Value is shared with customers rather than extracted from them
Following on from my ‘Will We See Hourly Rate Load Pricing In The Legal Industry?‘ post of last week, during the course of this week I had the chance to read a January 2019 Whitepaper by Jean-Manuel Izaret and Just Schurmann ‘Why Progressive Pricing Is Becoming a Competitive Necessity‘ published by Boston Consulting Group and the Henderson Institute.
For those who have not read it, Izaret and Schurmann’s Whitepaper provides some really thought-provoking insights, including:
- Progressive pricing scales prices up or down on the basis of the value an individual customer derives.
- the levels of pricing under progressive pricing are value-based, not means-based
- Progressive pricing seems to violate the rules of traditional economics, which assume that customers buying the same product or service will pay the same price.
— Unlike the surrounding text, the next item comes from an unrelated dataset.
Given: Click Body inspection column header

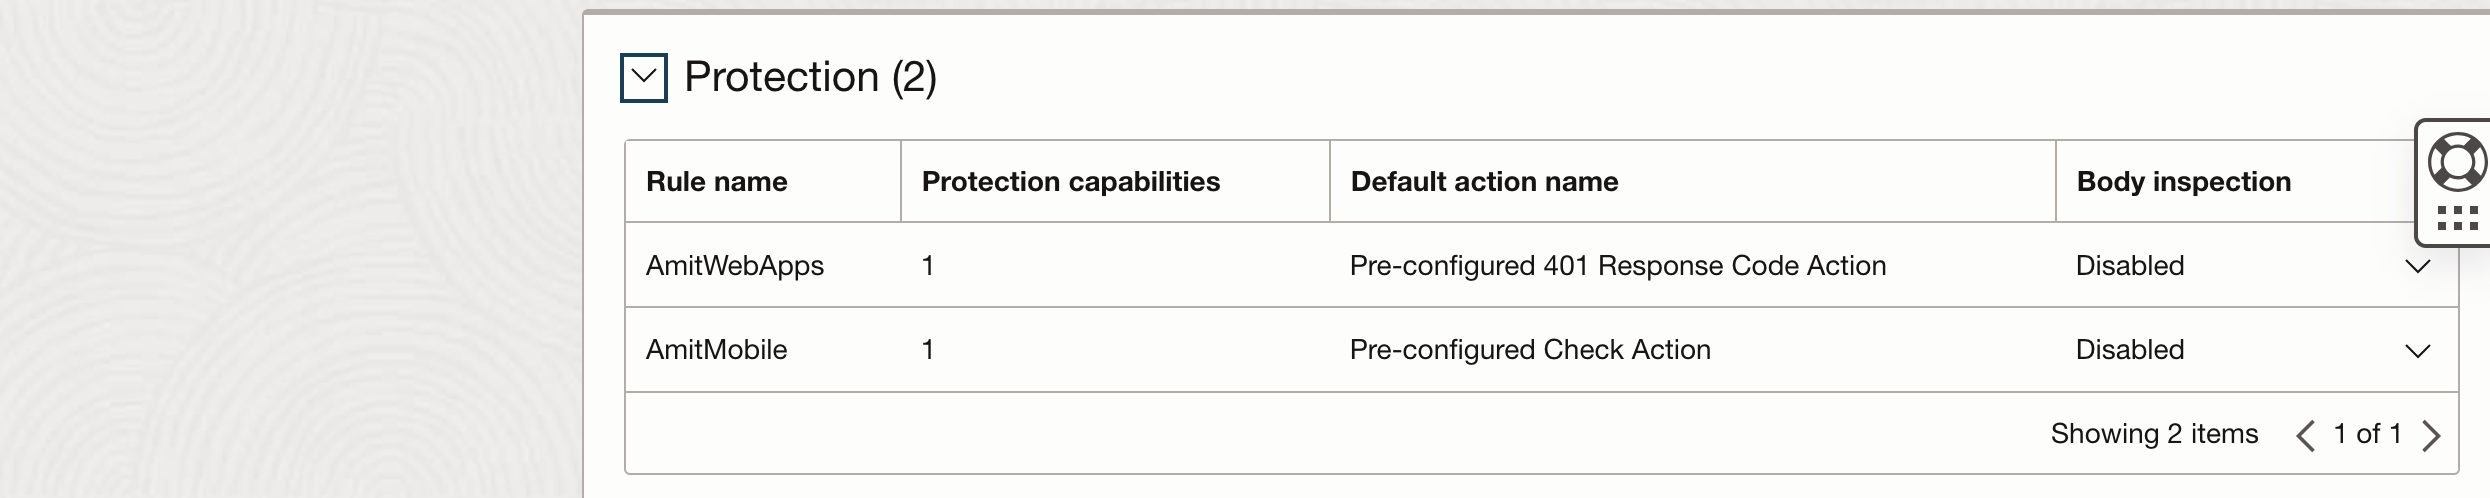Looking at the screenshot, I should [2183, 182].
- Progress pricing enables providers to offer each customer a fair, personalized product and price point.
In essence, progressive pricing enables service providers, such as law firms, to calibrate the value they provide at an individual customer level.
But, importantly to Izaret and Schurmann (see #4 of their ‘four most important differences between progressive and traditional pricing approaches‘):
Progressive pricing is a fairer way to determine prices, because customers pay a price proportional to the value they receive, rather than paying the same fixed price others pay.
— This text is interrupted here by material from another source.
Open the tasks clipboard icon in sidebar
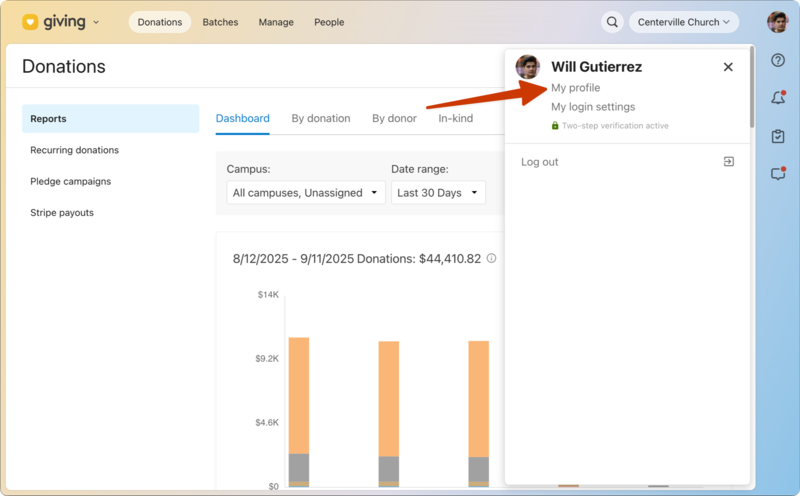 click(x=778, y=136)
For any supporters of value-based pricing, the above quote is pure gold.
But, the caveat in next line of Izaret and Schurmann’s piece is probably more crucial:
But the firm must make the case for this perceived fairness
QED, it is the duty of the firm to communicate the value the customer is getting, not the customer!
As a growing advocate of value-based pricing in professional services, one of the greatest take-outs for me was this line:
Making progressive pricing a profitable day-to-day reality can happen only if firms change how they create, define, and measure value so that they can share it fairly.
All I can say to that is “amen” – because it isn’t going to come out of utilisation and realisation rates, no matter how hard you look!
It is such a great piece I’m going to leave you with the following three quotes from this paper:
- Companies must first step back and re-imagine the concept of value in their market. How can a business combine its own capabilities with the close personal knowledge of its customers to create something that fundamentally changes a customer’s life?
- Can you define value, measure it, and get everyone to agree on what value is?
- Most firms are accustomed to expressing prices in units of product or some other basic metric such as hours. If they can instead calibrate prices in terms of unit of value, then the price per unit of value can remain constant and the amount a customer pays can scale in proportion to the value demanded. That is the essence of fairness.
Great read. If it is not on your list – add it* (*then get back to me and let me know if you agree)!